# [MATERIAL]
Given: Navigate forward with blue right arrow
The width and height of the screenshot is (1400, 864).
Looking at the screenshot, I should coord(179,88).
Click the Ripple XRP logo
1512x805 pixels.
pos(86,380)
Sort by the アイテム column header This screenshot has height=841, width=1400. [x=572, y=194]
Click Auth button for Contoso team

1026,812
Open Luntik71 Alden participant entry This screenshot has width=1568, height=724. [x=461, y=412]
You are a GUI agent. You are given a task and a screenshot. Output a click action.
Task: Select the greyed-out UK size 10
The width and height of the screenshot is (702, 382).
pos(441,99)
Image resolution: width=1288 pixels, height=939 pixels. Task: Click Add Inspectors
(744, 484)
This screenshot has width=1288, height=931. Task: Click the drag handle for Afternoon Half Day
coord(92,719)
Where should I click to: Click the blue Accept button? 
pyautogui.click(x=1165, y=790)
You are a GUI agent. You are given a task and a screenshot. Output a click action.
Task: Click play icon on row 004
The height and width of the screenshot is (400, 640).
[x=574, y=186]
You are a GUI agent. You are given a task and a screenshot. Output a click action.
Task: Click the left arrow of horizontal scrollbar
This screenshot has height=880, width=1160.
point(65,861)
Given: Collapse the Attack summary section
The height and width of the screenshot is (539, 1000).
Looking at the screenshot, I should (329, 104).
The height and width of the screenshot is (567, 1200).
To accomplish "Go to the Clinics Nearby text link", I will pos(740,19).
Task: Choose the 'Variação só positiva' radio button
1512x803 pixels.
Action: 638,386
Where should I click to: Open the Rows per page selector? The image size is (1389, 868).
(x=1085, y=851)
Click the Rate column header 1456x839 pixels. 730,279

# [AIM]
Copy every line above without changing anything.

# [TASK RESPONSE]
Given: Navigate forward with blue right arrow
The width and height of the screenshot is (1400, 864).
Looking at the screenshot, I should coord(179,88).
Click the Ripple XRP logo
1512x805 pixels.
pos(86,380)
Sort by the アイテム column header This screenshot has height=841, width=1400. [x=572, y=194]
Click Auth button for Contoso team

1026,812
Open Luntik71 Alden participant entry This screenshot has width=1568, height=724. [x=461, y=412]
You are a GUI agent. You are given a task and a screenshot. Output a click action.
Task: Select the greyed-out UK size 10
The width and height of the screenshot is (702, 382).
pos(441,99)
Image resolution: width=1288 pixels, height=939 pixels. Task: Click Add Inspectors
(744, 484)
This screenshot has width=1288, height=931. Task: Click the drag handle for Afternoon Half Day
coord(92,719)
Where should I click to: Click the blue Accept button? 
pyautogui.click(x=1165, y=790)
You are a GUI agent. You are given a task and a screenshot. Output a click action.
Task: Click play icon on row 004
The height and width of the screenshot is (400, 640).
[x=574, y=186]
You are a GUI agent. You are given a task and a screenshot. Output a click action.
Task: Click the left arrow of horizontal scrollbar
This screenshot has height=880, width=1160.
point(65,861)
Given: Collapse the Attack summary section
The height and width of the screenshot is (539, 1000).
Looking at the screenshot, I should (329, 104).
The height and width of the screenshot is (567, 1200).
To accomplish "Go to the Clinics Nearby text link", I will pos(740,19).
Task: Choose the 'Variação só positiva' radio button
1512x803 pixels.
Action: 638,386
Where should I click to: Open the Rows per page selector? The image size is (1389, 868).
(x=1085, y=851)
Click the Rate column header 1456x839 pixels. 730,279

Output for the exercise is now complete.